Sequence organization of estrogen receptors, ERα and ERβ (A and B) and the 3D structures of studied ligands (C). (A) Shows different domains highlighted in different colors: NTD = amino terminal domain (in red); DBD = DNA binding domain (in green); hinge region in blue; LBD = ligand-binding domain (in yellow); F region located towards the C-terminal end (in gray). Amino acid sequence position is given for each domain. (B) Shows 3-dimensional structures of ERα (left) and ERβ (right) bound to estradiol (PDB structures 1A52 [5] and 3OLS [6]. (C) Shows 3D structures of all studied ligands.

The major ER subtype is the ERα which has been reported in about 70% of breast cancer cases [7]. In addition to the well-studied nuclear functions of ERα, it also participates in extranuclear signaling which involve growth factor signaling components, adaptor molecules and the stimulation of cytosolic kinases [8]. ERα extranuclear pathways have the potential to activate gene transcription, modulate cytoskeleton, and promote tumor cell proliferation, survival, and metastasis. Inhibition of ERα extranuclear actions is, thus, a promising strategy to curb breast tumor progression and may be useful in preventing ERα positive metastasis.
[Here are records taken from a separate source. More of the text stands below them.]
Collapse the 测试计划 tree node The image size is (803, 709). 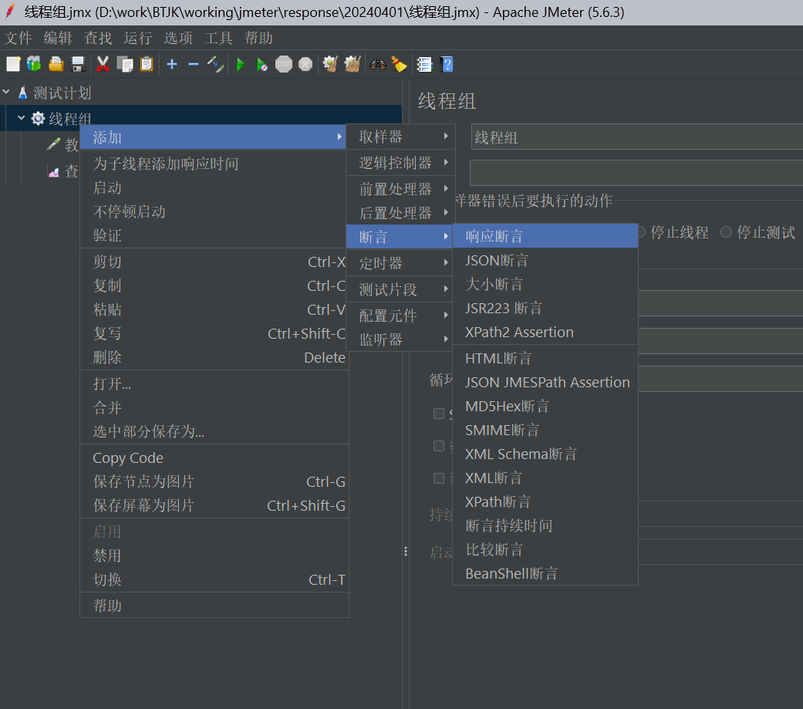7,93
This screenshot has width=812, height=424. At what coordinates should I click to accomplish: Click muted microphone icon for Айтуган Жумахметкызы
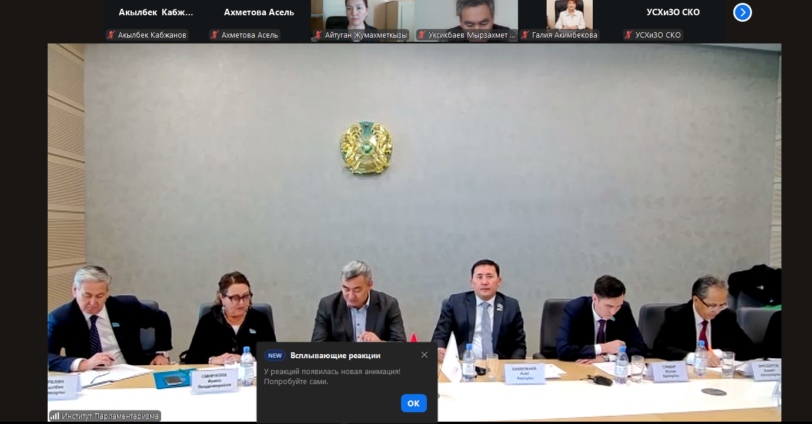tap(318, 35)
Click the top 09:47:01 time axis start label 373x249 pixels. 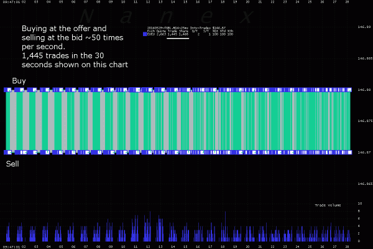click(11, 2)
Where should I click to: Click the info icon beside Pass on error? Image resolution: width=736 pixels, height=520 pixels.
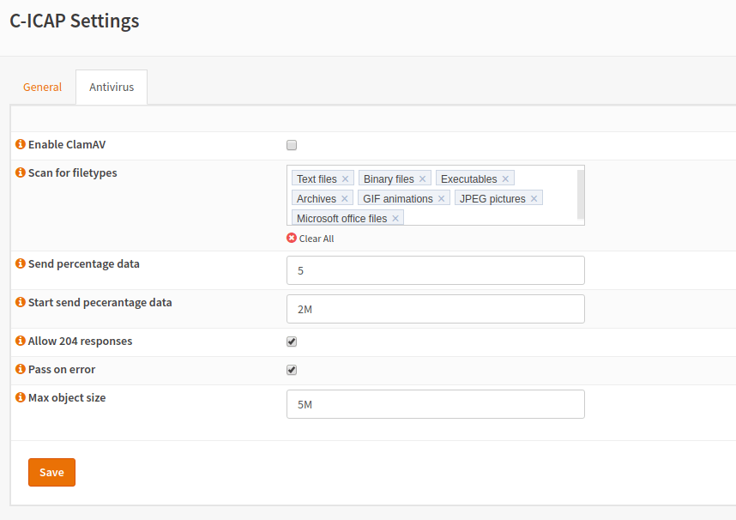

Commonly used endocrine therapies include: selective estrogen receptor modulators (such as tamoxifen, raloxifene, toremifene), aromatase inhibitors (such as anastrozole, letrozole and exemstane) and selective estrogen receptor downregulators (such as fulvestrant). Unfortunately, tumor cells readily develop resistance to these therapies in a progressive manner, a major obstacle limiting the success of breast cancer treatment. Resiatance may be de novo or acquired and has been shown to be influenced by complicated crosstalks. These resistance to available therapies combined with their undue toxicities provoke the search into small molecules from plant, deemed to be less toxic [9] which can destabilize and/or downregulate the commonly implicated estrogen receptor (hERα) in a bid to intercept the complicated crosstalks [10].

There are critical steps in the development of effective pharmacotherapy, with many phases and stages within each of them. The first step which is discovery and development involve target discovery and validation, lead refinement as well as preclinical development. This is often followed by preclinical research, which tests the new drug on non-human subjects for efficacy, toxicity, and pharmacokinetic (PK) information with unrestricted dosages. Preclinical research involves in vivo, in vitro, ex vivo and in silico assays. The next step is the clinical development and involves clinical trials and volunteer studies to fine-tune the drug for human use before submitting for a holistic FDA review. The final critical step is the FDA post-market safety monitoring. It cost so much before a suitable drug candidate finally gets to the market and failure which frequently taunts the process can better be imagined than experienced.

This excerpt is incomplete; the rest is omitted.